Copy out all the lines of the data that hold the word "reply".

Segment Start: EXTRACTED MATERIAL

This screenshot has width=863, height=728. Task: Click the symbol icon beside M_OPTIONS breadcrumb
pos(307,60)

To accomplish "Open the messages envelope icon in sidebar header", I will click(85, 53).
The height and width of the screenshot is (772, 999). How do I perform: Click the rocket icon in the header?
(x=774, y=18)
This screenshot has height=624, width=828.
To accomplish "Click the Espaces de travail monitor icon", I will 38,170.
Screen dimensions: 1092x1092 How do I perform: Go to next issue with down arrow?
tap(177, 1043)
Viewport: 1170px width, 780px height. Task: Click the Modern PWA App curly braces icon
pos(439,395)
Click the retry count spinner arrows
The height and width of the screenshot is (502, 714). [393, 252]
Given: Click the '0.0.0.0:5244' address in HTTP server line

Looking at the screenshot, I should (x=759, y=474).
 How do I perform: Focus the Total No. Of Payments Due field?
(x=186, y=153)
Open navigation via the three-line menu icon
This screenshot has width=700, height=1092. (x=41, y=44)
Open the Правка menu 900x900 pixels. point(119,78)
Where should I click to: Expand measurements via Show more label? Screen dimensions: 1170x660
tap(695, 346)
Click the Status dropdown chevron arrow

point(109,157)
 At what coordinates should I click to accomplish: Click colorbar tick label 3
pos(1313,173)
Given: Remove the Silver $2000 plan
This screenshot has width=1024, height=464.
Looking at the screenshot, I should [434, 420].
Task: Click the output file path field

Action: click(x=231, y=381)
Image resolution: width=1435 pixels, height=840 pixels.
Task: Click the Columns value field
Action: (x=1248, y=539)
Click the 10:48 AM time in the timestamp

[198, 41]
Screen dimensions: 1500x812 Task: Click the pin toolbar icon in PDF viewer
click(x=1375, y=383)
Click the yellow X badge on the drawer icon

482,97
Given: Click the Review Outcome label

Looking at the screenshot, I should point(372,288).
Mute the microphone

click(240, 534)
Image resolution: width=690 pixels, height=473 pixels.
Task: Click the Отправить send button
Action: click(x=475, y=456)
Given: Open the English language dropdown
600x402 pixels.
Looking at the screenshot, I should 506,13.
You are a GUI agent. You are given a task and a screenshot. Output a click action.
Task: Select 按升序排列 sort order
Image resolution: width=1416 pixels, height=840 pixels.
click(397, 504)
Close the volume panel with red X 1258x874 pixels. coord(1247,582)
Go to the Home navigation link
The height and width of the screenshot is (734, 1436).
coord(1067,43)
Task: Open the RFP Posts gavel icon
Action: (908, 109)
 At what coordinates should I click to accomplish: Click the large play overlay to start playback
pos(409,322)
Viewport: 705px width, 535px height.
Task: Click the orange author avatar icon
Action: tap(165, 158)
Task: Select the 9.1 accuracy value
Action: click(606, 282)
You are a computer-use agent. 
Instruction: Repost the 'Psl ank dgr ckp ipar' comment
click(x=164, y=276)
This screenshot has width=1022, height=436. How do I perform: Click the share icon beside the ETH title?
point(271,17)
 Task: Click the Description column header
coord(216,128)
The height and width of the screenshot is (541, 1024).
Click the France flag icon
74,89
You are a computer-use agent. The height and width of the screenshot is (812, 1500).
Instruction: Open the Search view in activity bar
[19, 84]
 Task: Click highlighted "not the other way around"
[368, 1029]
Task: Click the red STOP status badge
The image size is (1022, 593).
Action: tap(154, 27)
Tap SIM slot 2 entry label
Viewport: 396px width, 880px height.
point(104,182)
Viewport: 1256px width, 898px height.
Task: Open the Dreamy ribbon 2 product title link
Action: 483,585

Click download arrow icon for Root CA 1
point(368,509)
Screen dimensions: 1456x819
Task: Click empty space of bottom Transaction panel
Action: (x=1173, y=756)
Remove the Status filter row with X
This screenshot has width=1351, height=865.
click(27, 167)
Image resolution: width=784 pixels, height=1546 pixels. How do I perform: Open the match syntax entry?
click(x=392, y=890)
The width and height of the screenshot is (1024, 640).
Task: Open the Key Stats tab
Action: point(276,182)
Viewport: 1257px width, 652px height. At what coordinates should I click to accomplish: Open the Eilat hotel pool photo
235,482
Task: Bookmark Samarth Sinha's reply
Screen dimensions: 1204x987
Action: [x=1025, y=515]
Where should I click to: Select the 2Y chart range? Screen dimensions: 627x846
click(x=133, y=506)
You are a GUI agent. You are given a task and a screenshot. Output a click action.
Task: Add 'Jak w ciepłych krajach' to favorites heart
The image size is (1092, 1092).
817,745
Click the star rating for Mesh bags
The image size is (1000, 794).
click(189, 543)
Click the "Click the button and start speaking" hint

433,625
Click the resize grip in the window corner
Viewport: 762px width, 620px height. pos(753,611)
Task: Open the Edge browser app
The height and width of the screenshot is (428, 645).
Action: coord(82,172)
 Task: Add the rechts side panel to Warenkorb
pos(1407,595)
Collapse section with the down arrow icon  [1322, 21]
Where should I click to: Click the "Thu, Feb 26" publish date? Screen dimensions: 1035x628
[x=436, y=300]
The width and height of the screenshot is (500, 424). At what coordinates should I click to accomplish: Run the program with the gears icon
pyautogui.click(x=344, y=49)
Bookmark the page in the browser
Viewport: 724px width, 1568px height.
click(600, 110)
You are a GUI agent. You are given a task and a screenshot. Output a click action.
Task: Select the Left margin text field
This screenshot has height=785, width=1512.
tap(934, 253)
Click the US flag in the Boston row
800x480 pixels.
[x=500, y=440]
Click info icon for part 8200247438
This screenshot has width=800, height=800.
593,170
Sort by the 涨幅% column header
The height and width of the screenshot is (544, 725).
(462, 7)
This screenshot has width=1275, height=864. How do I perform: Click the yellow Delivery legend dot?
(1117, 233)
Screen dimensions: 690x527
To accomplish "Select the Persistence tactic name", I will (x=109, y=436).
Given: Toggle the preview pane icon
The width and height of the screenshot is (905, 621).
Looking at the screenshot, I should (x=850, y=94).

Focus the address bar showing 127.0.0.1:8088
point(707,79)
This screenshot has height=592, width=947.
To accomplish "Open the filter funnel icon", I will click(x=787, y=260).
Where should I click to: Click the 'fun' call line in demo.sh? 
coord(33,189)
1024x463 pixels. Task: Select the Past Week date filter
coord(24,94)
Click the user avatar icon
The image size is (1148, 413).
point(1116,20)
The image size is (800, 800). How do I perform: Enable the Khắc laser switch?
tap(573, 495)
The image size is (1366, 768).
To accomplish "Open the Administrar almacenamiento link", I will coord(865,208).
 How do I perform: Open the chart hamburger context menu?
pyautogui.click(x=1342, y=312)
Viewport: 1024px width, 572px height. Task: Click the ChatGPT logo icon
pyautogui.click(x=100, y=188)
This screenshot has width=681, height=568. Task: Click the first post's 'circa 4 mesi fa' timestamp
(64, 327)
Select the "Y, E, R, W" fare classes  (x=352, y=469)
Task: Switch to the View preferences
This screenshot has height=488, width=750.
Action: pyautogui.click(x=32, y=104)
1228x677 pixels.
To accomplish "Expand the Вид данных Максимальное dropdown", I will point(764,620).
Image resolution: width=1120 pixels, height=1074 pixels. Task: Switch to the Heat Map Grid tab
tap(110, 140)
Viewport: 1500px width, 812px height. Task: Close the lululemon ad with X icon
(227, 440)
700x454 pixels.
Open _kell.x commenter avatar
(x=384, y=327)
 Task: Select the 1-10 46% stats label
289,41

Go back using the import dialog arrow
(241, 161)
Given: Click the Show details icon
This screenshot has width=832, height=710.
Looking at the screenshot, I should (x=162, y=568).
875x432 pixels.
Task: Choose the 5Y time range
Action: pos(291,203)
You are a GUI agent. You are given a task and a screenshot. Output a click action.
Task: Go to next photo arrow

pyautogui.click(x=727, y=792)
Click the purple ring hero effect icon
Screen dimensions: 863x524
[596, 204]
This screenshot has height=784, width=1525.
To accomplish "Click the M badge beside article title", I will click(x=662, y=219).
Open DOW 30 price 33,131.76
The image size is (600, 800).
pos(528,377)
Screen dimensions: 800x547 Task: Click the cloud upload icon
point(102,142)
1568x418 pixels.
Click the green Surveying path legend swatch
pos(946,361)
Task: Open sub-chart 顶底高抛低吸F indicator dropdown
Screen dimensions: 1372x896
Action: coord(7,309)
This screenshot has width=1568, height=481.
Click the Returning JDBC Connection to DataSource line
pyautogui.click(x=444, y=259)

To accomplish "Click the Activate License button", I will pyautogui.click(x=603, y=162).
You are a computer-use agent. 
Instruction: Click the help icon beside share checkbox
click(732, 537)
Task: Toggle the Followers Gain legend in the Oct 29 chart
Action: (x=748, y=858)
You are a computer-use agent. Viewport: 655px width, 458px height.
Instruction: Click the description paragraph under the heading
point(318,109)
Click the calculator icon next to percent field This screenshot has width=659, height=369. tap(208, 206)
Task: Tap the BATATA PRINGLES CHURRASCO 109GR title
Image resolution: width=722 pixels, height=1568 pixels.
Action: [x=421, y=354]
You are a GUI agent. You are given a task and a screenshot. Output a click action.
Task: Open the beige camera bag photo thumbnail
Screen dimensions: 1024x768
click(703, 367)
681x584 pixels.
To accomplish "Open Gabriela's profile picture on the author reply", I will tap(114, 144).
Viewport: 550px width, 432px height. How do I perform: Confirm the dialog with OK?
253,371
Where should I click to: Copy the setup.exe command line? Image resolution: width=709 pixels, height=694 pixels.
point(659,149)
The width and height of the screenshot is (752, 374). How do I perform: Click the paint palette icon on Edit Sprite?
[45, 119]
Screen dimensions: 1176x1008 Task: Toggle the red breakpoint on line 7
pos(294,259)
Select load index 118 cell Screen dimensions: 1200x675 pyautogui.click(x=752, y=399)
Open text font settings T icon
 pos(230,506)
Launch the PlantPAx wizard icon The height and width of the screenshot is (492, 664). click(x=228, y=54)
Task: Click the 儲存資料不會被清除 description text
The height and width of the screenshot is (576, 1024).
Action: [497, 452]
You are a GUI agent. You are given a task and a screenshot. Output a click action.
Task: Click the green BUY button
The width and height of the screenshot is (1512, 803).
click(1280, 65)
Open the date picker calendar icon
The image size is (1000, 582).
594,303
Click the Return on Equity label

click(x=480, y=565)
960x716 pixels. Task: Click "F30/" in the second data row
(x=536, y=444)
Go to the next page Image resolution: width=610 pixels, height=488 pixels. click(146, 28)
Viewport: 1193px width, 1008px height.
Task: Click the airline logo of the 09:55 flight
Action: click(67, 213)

Segment End: EXTRACTED MATERIAL

**RESPONSE BOX**:
Task: Bookmark Samarth Sinha's reply
To accomplish "Open Gabriela's profile picture on the author reply", I will tap(114, 144).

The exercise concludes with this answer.